Bug #10035
closed[FUSE] Determine why bcl2fastq doesn't work with writable keep mount
Description
I'm not sure there's anything we can do about this other than to make a private copy of blobxfer which plays more nicely with writable keep mounts, so this is primarily a reminder to document the current behavior. The file space preallocation code fragment below fails with an "I/O error" on the file close. The full output is below that.
if allocatesize > 0: filedesc.seek(allocatesize - 1) filedesc.write(b'\0') filedesc.close()
$ time blobxfer rawseqdata 160819-e00504-0013-ahnht2ccxx keep/home/foo --saskey=$SASKEY --download --remoteresource=. --disable-urllib-warnings
!!! WARNING: DISABLING URLLIB3 WARNINGS !!!
=====================================
azure blobxfer parameters [v0.11.4]
=====================================
platform: Linux-3.19.0-49-generic-x86_64-with-Ubuntu-14.04-trusty
python interpreter: CPython 2.7.6
package versions: az.common=1.1.4 az.sml=0.20.4 az.stor=0.33.0 crypt=1.5 req=2.11.1
subscription id: None
management cert: None
transfer direction: Azure->local
local resource: keep/home/foo
include pattern: None
remote resource: .
max num of workers: 6
timeout: None
storage account: rawseqdata
use SAS: True
upload as page blob: False
auto vhd->page blob: False
upload to file share: False
container/share name: 160819-e00504-0013-ahnht2ccxx
container/share URI: https://rawseqdata.blob.core.windows.net/160819-e00504-0013-ahnht2ccxx
compute block MD5: False
compute file MD5: True
skip on MD5 match: True
chunk size (bytes): 4194304
create container: False
keep mismatched MD5: False
recursive if dir: True
component strip on up: 1
remote delete: False
collate to: disabled
local overwrite: True
encryption mode: disabled
RSA key file: disabled
RSA key type: disabled
=======================================
script start time: 2016-09-13 22:18:11
attempting to copy entire container 160819-e00504-0013-ahnht2ccxx to keep/home/foo
generating local directory structure and pre-allocating space
created local directory: keep/home/foo/HiSeq/160819_E00504_0013_AHNHT2CCXX/Data/Intensities/BaseCalls/L005/C163.1
remote blob: HiSeq/160819_E00504_0013_AHNHT2CCXX/Data/Intensities/BaseCalls/L005/C163.1/s_5_2215.bcl.gz length: 2300498 bytes, md5: DWpLFJdWfz1sdF0LG2bOkg==
Traceback (most recent call last):
File "/home/tfmorris/venv/bin/blobxfer", line 11, in <module>
sys.exit(main())

* [Stated problem]:
According to the bug report, what error does the file space preallocation code produce, and at what point? The data plays no part in this work.

* [Dataset extract]:
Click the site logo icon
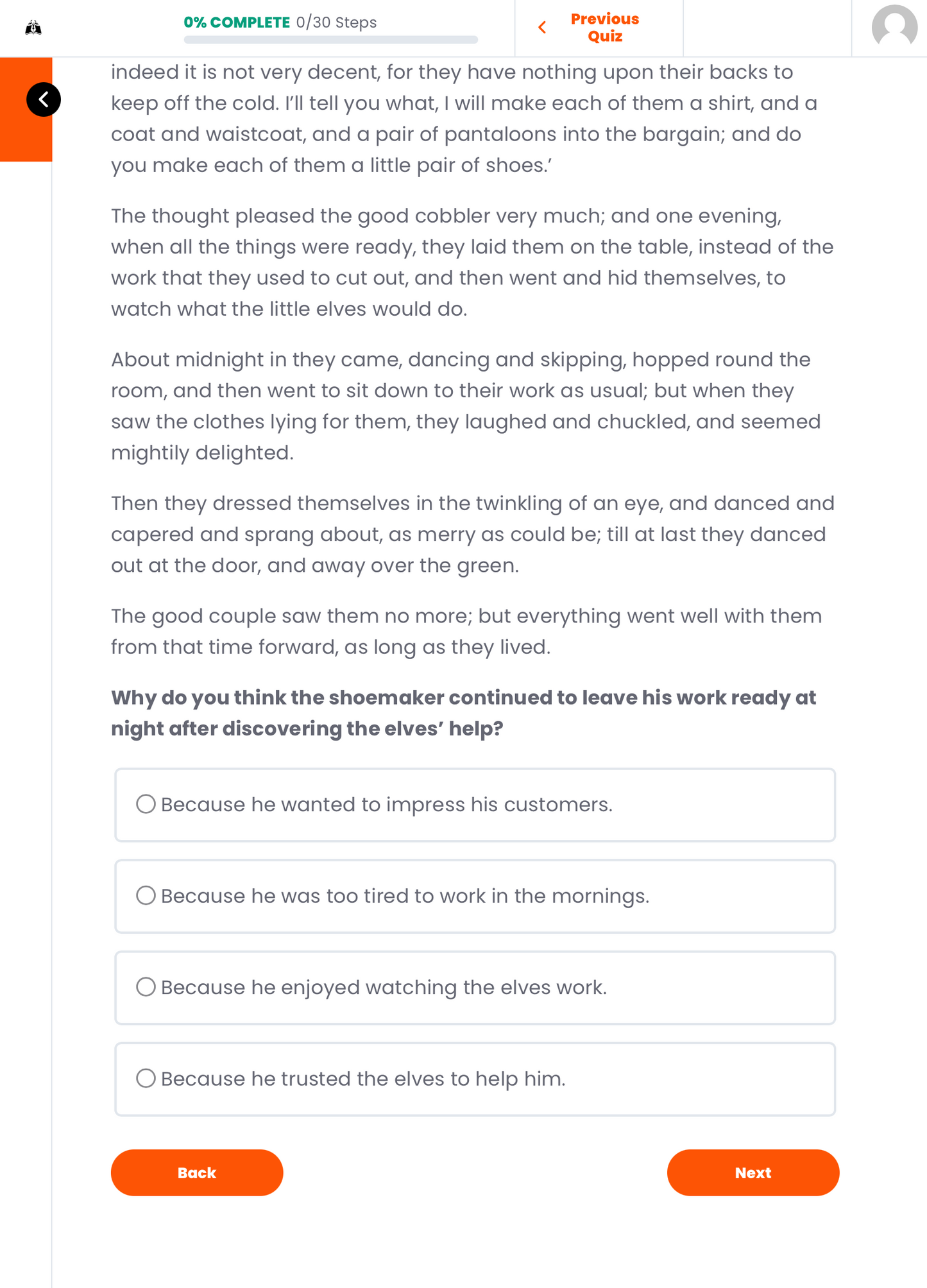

* [Answer to the exercise]:
It fails with an "I/O error" on the file close.